* [Given exercise A]
In the memoir excerpt, how many ASTP trainees from schools across the country were made available to fill out lean divisions?
* [Given exercise B]
Update the memoir excerpt from "As for me, I" up to and including "October of 1944.", putting "B Company" everywhere "C Company" appears.

-- start of Selected text --

Read Before Their Time: A Memoir Online
Authors: Robert Kotlowitz
Tags: #Biography & Autobiography, #General, #Historical, #Military, #Nonfiction, #Retail, #World War II
The Army Specialized Training Program couldn’t last. We knew that. After only two months, Congress voted it out of existence, under sharp pressure from rebellious constituents, who claimed that we were being coddled; it was the old populist cry of elitism. As it happened, folding the program turned out to be most convenient for the Army, surprising none of us. The boys of ASTP would provide a trained pool of 18- and 19-year-old infantrymen—
175,000 in all, from schools all over the country—to fill out lean divisions like the Yankee Division in time for the invasion of Europe and for what might follow.
We turned in our books, packed up our duffel bags, and said good-bye, feeling sad and betrayed (easy enough when you’re eighteen). We were also scared, which was soon to be our common, ongoing state, even more so because we were still without clear orders. But soon enough, within only a couple of days, we were on our way by train to Tennessee, where we were told that the Yankee Division was bivouacked in the middle of spring maneuvers. I had to check a map to find out exactly where Tennessee was.
As soon as we arrived, we were sucked into the innards of the division, whose officers and non-commissioned officers could hardly believe their eyes when they saw us. New meat, in their hungry words, fresh beef, and young (virginal, too, in most cases), a windfall of malleable human flesh when it was really needed. No division could ask for more.
As for me, I was assigned to the first squad, third platoon of C Company, 104th regiment, former winner of the Croix de Guerre. At that point, C Company, like many other companies in the Yankee Division, was severely understrength, although not catastrophically so, as it would be just six months later, in October of 1944.
CAPTAIN Michael Antonovich commanded C Company, but only in a manner of speaking, as I liked to think. And I was not the only one with doubts about him. Everyone in the company had them, including the non-commissioned
officers. Antonovich had pursued his mandate in standard fashion, joining ROTC while in college, then entering Officer Candidate School after he was drafted, and finally, as he moved up the ladder, finding his present post in the Yankee Division, which needed young officers as much as it needed enlisted men.
Almost everything that Antonovich knew about military operations he had picked up from someone else, mostly in school, sometimes in the field. It was all secondhand, by the numbers, memorized. But secondhand knowledge was a commonplace among Army officers then; the Army was building an officer corps in quick-time and moved accordingly. Naturally, there were anomalies. The fact was that Michael Antonovich had never fired a real weapon beyond target practice. His head was stuffed with standard infantry tactics, out of textbooks; some of those tactics went back to the Civil War. He was strapped and bound by the Army’s wartime limitations but not unhappily. It suited Antonovich to try to be what he had observed in others and not to venture too far on his own.

-- end of Selected text --
-- start of Information shown --

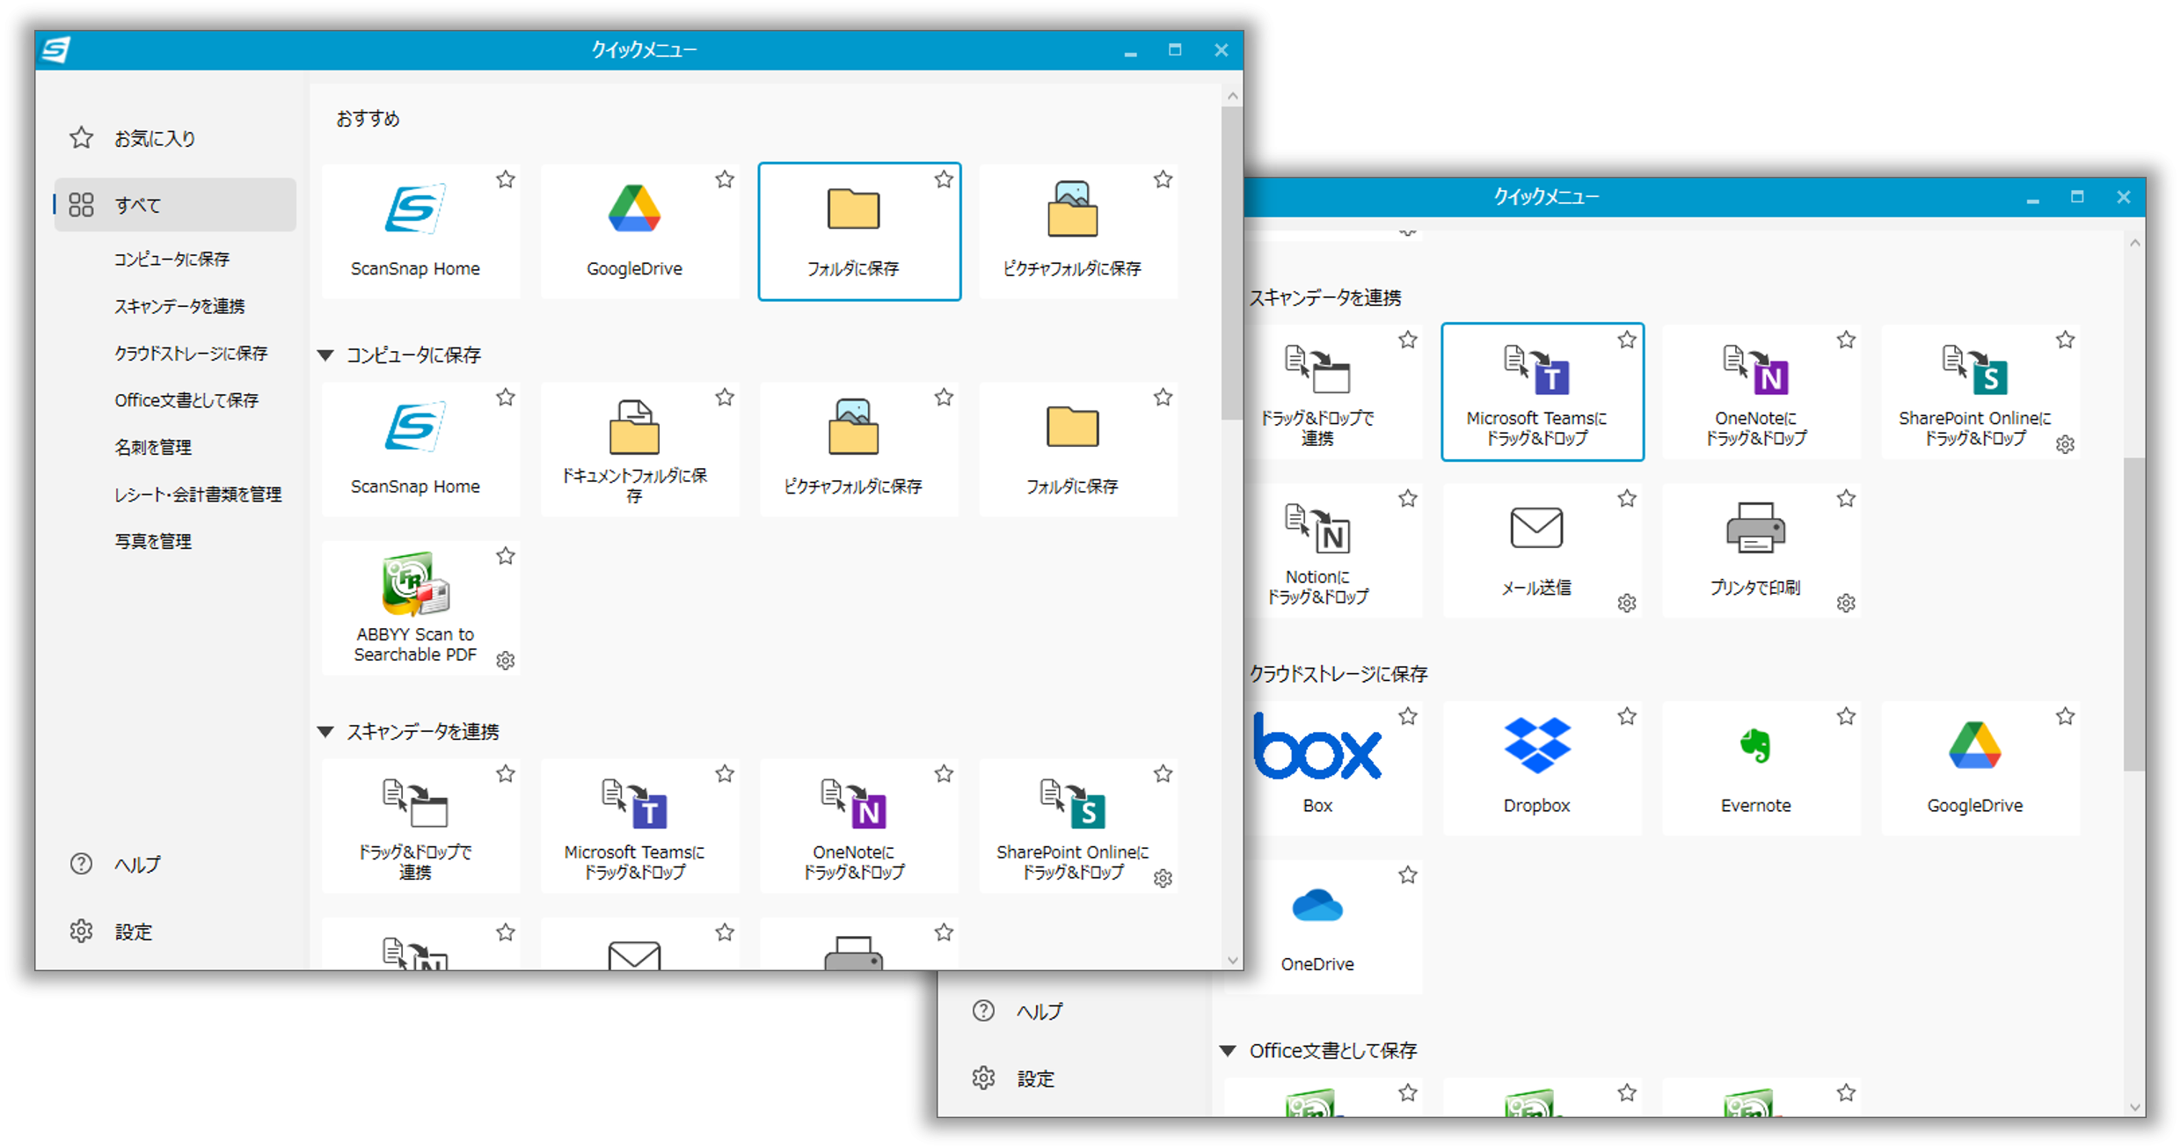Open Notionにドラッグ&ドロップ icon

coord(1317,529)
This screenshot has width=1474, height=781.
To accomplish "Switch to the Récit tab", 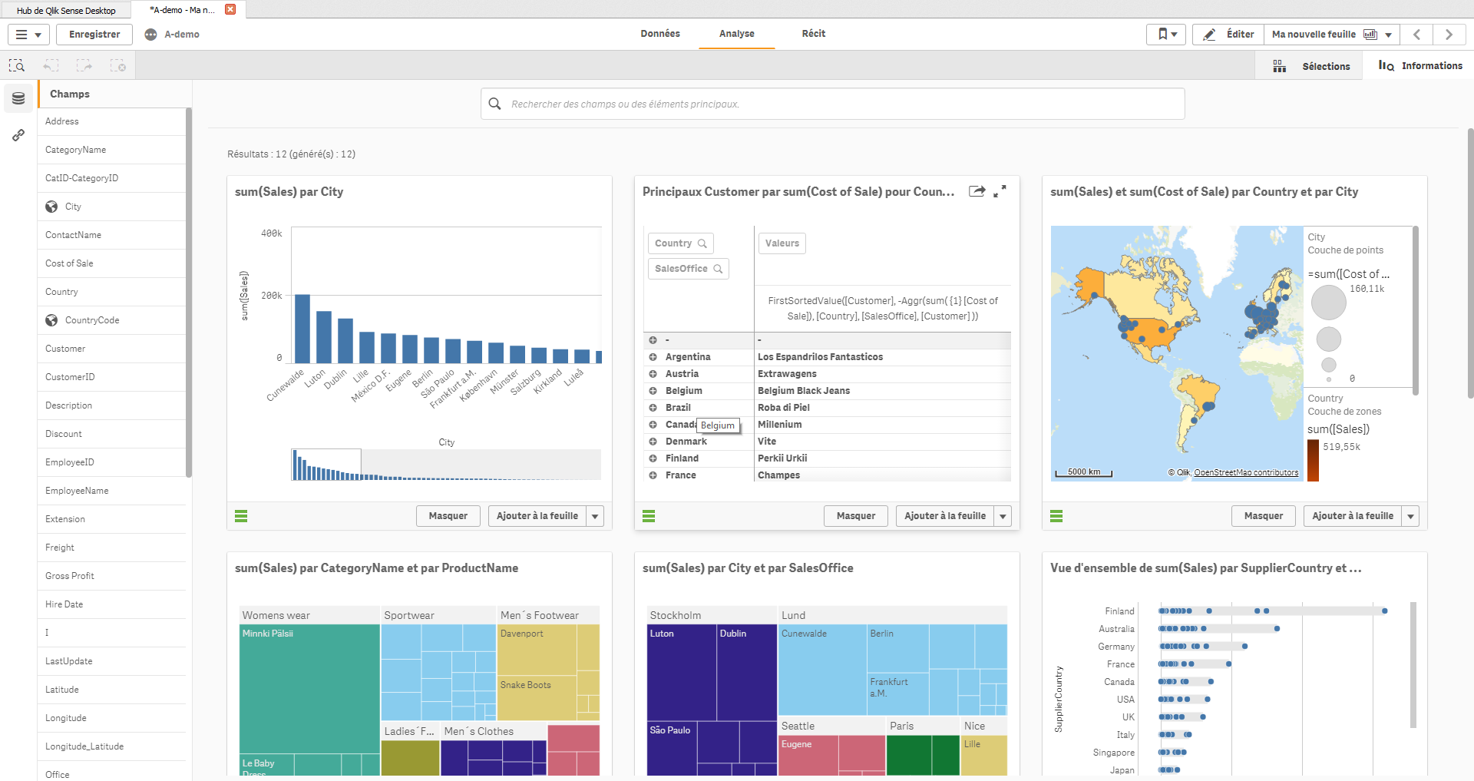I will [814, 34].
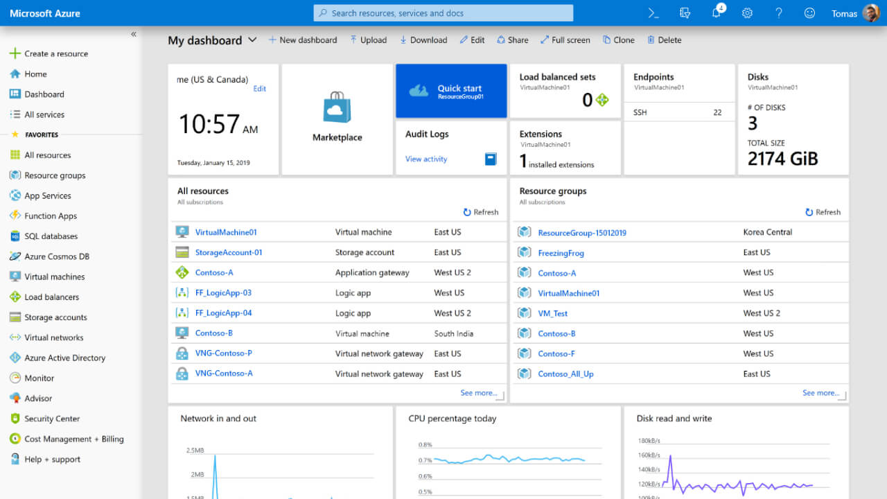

-- end of Information shown --

* [Complete answer A]
175,000

* [Complete answer B]
As for me, I was assigned to the first squad, third platoon of B Company, 104th regiment, former winner of the Croix de Guerre. At that point, B Company, like many other companies in the Yankee Division, was severely understrength, although not catastrophically so, as it would be just six months later, in October of 1944.